Dear Editor,
I appeal to our medical practitioners, specifically doctors, to manifest more decency, kindness, understanding, and humanity when they deal with the sick, especially the terminally ill. In my limited travels across Guyana, while sharing with the sick and their caregivers, there have been too many complaints from the despairing of the treatment meted out to either themselves, or their loved ones. I have listened to horror stories of disrespect, exploitative overtures, and near total lack of tact or care.
Let me be clear: I understand that schedules are tight, the number of patients overwhelming, and the operational environment challenging, but what has been shared by the suffering and family members is inexcusable. I point no finger at any single professional, or at any one institution, be it public or private. All I say is that five minutes can make a difference, can comfort, and can console those most in need of this at a very traumatizing time in their lives. Let there be less of the brusqueness and more of care and courtesy. And humanity, too.

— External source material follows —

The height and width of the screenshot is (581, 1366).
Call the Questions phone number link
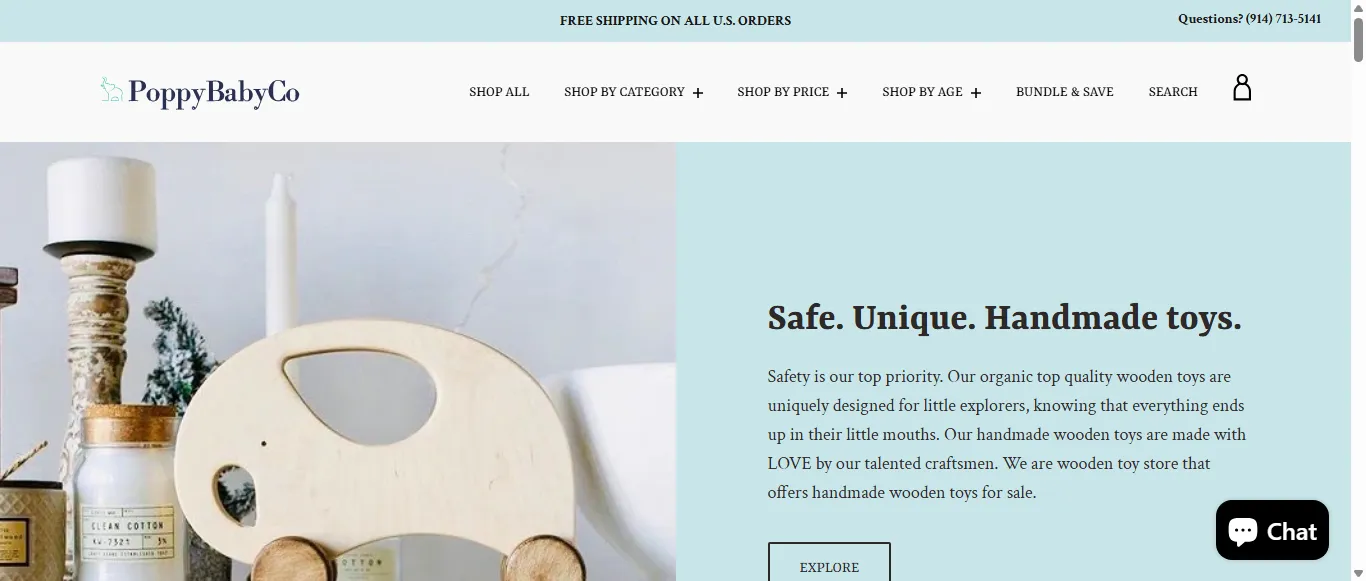(x=1249, y=19)
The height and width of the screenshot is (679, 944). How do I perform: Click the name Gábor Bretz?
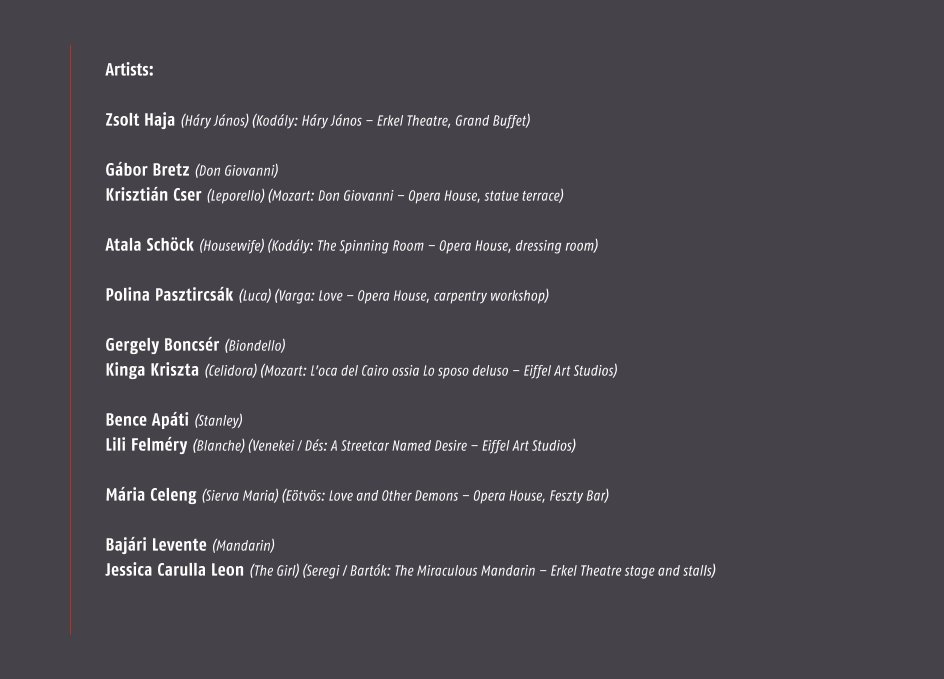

To support my appeal, I submit the following three face-to-face revelations. First, I heard from a very sick patient of being told, “Take two Tylenol …go home and wait to die.” Then, I heard from a distraught mother being told after a surgical procedure that her then 9-year-old daughter had to have chemotherapy treatments. This poor woman relayed to me that she was thinking to herself, “This has to be cancer. Is this what my daughter has? Why is no one telling me?” She further told me of calling on her cousin, who is a doctor and asking whether her child has cancer, given this development about chemo, only to be told that she has to “check her book.” The cousin apparently never responded. It may – may – be the white smock of silence in action. The mother decided to confront the doctors, and her worst fears were confirmed finally: it was cancer. That child died last Saturday at the age of 11. She is without pain now. Last, a hairdresser in New Amsterdam told us of a doctor informing her, “You have a year to live.” Who really knows with that degree of precision in some cases, and here where the technology and expertise is severely limited? That hairdresser is still alive today and doing better. It is way past a year. There are other stories, but I think the point is established in these three instances of cancer. I wonder if it is unreasonable to extrapolate that similar conduct – in whatever form –occurs with other diseases, and other patients.
Patients have a right to know, a right to be treated like a human being; why, even pets get better treatment from vets. It is my belief that those who are blessed with higher callings through education, skill, and opportunity have a responsibility – indeed, an obligation – to fulfil the same through decency and compassion. And never more so than in the medical field, when man is at his lowest and most vulnerable.
I condemn no one; I only seek for this message to lay bare the anguish of the sick and suffering. I ask that a new and different resonance be exhibited in the professional lives of our medical personnel, when they deal with those devastated by the unexpected; and now clinging to the ruptured promise of a suddenly interrupted life.